== Excerpt to read ==
━━━━━━

The fact is: It never did work. It was both unnecessary and counterproductive, and from the get go, it was always simply criminal and malevolent. Of course, there are always extreme examples of having to do harm for a greater good: The old problem of throwing the switch ahead of the runaway railroad locomotive which will kill a child but spare an entire train station full of people, or, for that matter, bombing cities to end a war and save all the lives which would be lost if the war continues.  



Brennan: Torturer Apologist

The problem is, of course, torturers, war criminals always justify their sadistic acts as "necessary." 

"We have to put on our big boy pants," Jose Rodriguez, a CIA official barks, justifying the torture chambers.

What Senator Diane Feinstein asks the main investigator, Daniel Jones, "If water boarding is so effective, why did they have to do it 183 times on the same prisoner?"
Daniel Jones

What Daniel Jones clearly demonstrates is that torture is completely ineffective, as the victim simply says whatever he thinks the torturer wants to hear. 

Jones, interviewed on WBUR, says after devoting 7 years of his life to the investigation of the CIA torture chambers,  two things really aggravate him:
1. The CIA claimed torture produced the information which led to Osama Bin Laden. The truth is OBL was caught by standard CIA traps started long before the torture program.  None of the information which caught him was obtained by torture.

━━━━━━

== What to work on ==
In the excerpt on the CIA torture investigation, how many years did Daniel Jones devote to the investigation?

Entries taken from a collection
━━━━━━

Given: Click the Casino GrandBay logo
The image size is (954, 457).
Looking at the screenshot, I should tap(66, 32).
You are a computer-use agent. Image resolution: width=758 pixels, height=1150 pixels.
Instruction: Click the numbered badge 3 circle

━━━━━━

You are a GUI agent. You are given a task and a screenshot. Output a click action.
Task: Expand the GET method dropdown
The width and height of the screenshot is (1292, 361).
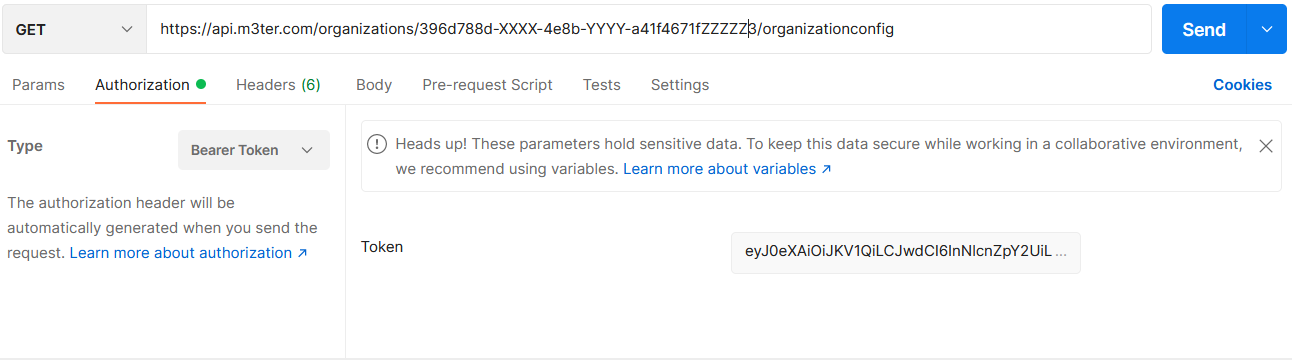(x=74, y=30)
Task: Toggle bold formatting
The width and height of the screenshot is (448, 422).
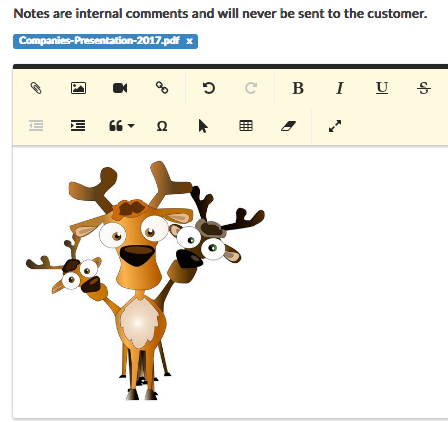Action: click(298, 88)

━━━━━━

== Solution to this exercise ==
Seven years.